Sen benim için Allah'tan mağfiret dile! " dedi. 309
Peygamberimiz aleyhisselam, ona:
" İsmin nedir?" diye sordu.
Adam:
" Ben Muhallim b. Cessâme'yim! " dedi. 310
Peygamberimiz aleyhisselam:
" Demek, sen 'Allah'a iman ettim! ' diyen bir adamı, 311 daha İslâmiyetin başlangıcında, silahınla öldürdün hâ?! " buyurdu. 312
" Ey Allah'ım! Muhallim b. Cessâme'yi yarlıgama!
Ey Allah'ım! Muhallim b. Cessâme'yi yarlıgama!
Ey Allah'ım! Muhallim b. Cessâme'yi yarlıgama! " diyerek dua etti. 313
Hasanü'l-Basrî'nin sözlerini yeminle te'kid ederek bildirdiğine göre; Muhallim b. Cessâme çok kalmadı, bir hafta sonra öldü!

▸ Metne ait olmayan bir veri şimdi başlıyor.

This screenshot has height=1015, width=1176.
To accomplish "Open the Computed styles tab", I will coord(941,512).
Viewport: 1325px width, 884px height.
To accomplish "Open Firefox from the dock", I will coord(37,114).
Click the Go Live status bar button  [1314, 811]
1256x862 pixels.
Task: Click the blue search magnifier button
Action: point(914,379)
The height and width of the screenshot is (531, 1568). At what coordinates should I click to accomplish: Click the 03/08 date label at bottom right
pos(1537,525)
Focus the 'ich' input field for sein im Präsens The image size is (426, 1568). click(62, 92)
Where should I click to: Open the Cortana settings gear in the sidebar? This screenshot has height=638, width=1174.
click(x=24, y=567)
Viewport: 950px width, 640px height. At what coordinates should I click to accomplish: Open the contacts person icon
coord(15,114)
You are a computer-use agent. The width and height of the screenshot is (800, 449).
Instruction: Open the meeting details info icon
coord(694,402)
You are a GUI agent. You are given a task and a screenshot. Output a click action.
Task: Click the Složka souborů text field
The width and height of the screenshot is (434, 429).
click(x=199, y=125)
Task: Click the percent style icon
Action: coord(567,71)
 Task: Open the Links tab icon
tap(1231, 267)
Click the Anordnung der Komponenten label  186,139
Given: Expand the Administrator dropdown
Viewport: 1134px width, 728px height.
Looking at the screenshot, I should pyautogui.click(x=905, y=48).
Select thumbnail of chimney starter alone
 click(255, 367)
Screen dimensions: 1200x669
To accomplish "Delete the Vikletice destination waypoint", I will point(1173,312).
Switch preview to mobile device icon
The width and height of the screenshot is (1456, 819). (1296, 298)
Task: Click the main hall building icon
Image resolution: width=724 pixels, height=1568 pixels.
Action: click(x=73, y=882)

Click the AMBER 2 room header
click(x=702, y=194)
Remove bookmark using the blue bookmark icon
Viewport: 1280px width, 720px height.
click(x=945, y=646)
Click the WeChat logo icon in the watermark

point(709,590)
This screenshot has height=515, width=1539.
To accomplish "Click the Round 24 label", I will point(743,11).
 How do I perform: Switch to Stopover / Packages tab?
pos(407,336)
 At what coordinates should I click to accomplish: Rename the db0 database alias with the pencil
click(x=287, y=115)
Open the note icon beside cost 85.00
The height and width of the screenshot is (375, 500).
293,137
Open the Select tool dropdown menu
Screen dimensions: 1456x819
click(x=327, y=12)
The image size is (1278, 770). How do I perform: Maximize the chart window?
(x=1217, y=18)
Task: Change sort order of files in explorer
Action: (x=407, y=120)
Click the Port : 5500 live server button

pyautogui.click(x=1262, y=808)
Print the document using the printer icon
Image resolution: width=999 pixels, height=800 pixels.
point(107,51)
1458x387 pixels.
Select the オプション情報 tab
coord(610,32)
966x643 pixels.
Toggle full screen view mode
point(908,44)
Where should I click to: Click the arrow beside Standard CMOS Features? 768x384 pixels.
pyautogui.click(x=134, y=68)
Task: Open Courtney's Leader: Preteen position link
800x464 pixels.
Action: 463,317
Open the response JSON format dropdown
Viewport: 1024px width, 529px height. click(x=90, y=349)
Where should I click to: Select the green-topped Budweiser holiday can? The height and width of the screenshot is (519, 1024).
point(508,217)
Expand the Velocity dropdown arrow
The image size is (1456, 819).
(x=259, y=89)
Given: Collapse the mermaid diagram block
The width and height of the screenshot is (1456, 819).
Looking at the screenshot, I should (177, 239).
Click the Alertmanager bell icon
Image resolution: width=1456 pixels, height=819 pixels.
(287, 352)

Yer onun ölüsünü dışarı attı. 314
Sonra, onu tekrar gömdüler.
Yer onu yine dışarı attı. 315
Bunun üzerine, kavmi onun ölüsünü iki dağ arasına bıraktılar. 316 Vahşi hayvanlar onu yediler! 317
Peygamberimiz aleyhisselam, Muhallim b. Cessâme'nin akıbetini işitince:
" Vallahi, yer ondan daha kötüsünün üzerini örtmüştür.
Fakat, Allah, aranızdaki yasak (birbirinizin canına kıymamak) hakkında, gösterdiği şeyle size öğüt vermek istemiştir" buyurdu. 318
-------------------------------------
297. İbn İshak, İbn Hişam, c. 4, s. 275, Vâkıdî, c. 3, s. 919, Ahmed b. Hanbel, Müsned, c. 5, s. 112.
298. İbn İshak, İbn Hişam, c. 4, s. 276, Ahmed b. Hanbel, Müsned, c. 5, s. 112.
299. Vâkıdî, Megâzî, c. 3, s. 919.
300. İbn İshak, İbn Hişam, c. 4, s. 276, Ahmed b. Hanbel, c. 5, s. 112.
301. İbn İshak, İbn Hişam, c. 4, s. 276, Vâkıdı, c. 3, s. 919, Ahmed b. Hanbel, c. 5, s. 112.
302. Vâkıdî, Megâzî, c. 3, s. 919.
303. İbn İshak, İbn Hişam, c. 4, s. 276, Vâkıdî, c. 3, s. 920, Ahmed b. Hanbel, c. 5, s. 112.
304. İbn İshak, İbn Hişam, Sîre, c. 3, s. 277.
305. İbn İshak, İbn Hişam, c. 4, s. 277, Vâkıdî, c. 3, s. 920.
306. Vâkıdî, Megâzî, c. 3, s. 920.
307. İbn İshak, İbn Hişam, c. 4, s. 276, Ahmed b. Hanbel, Müsned, c. 5, s. 112.
308. İbn İshak, İbn Hişam, c. 4, s. 276, Vâkıdı, c. 3, s. 920.
309. Vâkıdî, Megâzî, c. 3, s. 920.
310. İbn İshak, İbn Hişam, c. 4, s. 276, Vâkıdî, c. 3, s. 920, Ahmed b. Hanbel, c. S. s. 112, Belâzurî, Ensâbu'l-eşrâf, c. 1, s. 385.
311. Belâzurî, Ensâbu'l-eşrâf, c. 1, s. 386.
312. Vâkıdî, Megâzî, c. 3, s. 920.
313. İbn İshak, İbn Hişam, Sîre, c. 4, s. 276, Vâkıdî, Megâzî, c. 3, s. 920, Ahmed b. Hanbel, Müsned, c. 5, s. 112.
314. İbn İshak, İbn Hişam, c. 4, s. 277.
315. Vâkıdî, Megâzî, c. 3, s. 921.
316. İbn İshak, İbn Hişam, c. 4, s. 277, Vâkıdî, c. 3, s. 921.
317. Vâkıdî, Megâzî, c. 3, s. 921.
318. İbn İshak, İbn Hişam, Sîre, c. 4, s. 277.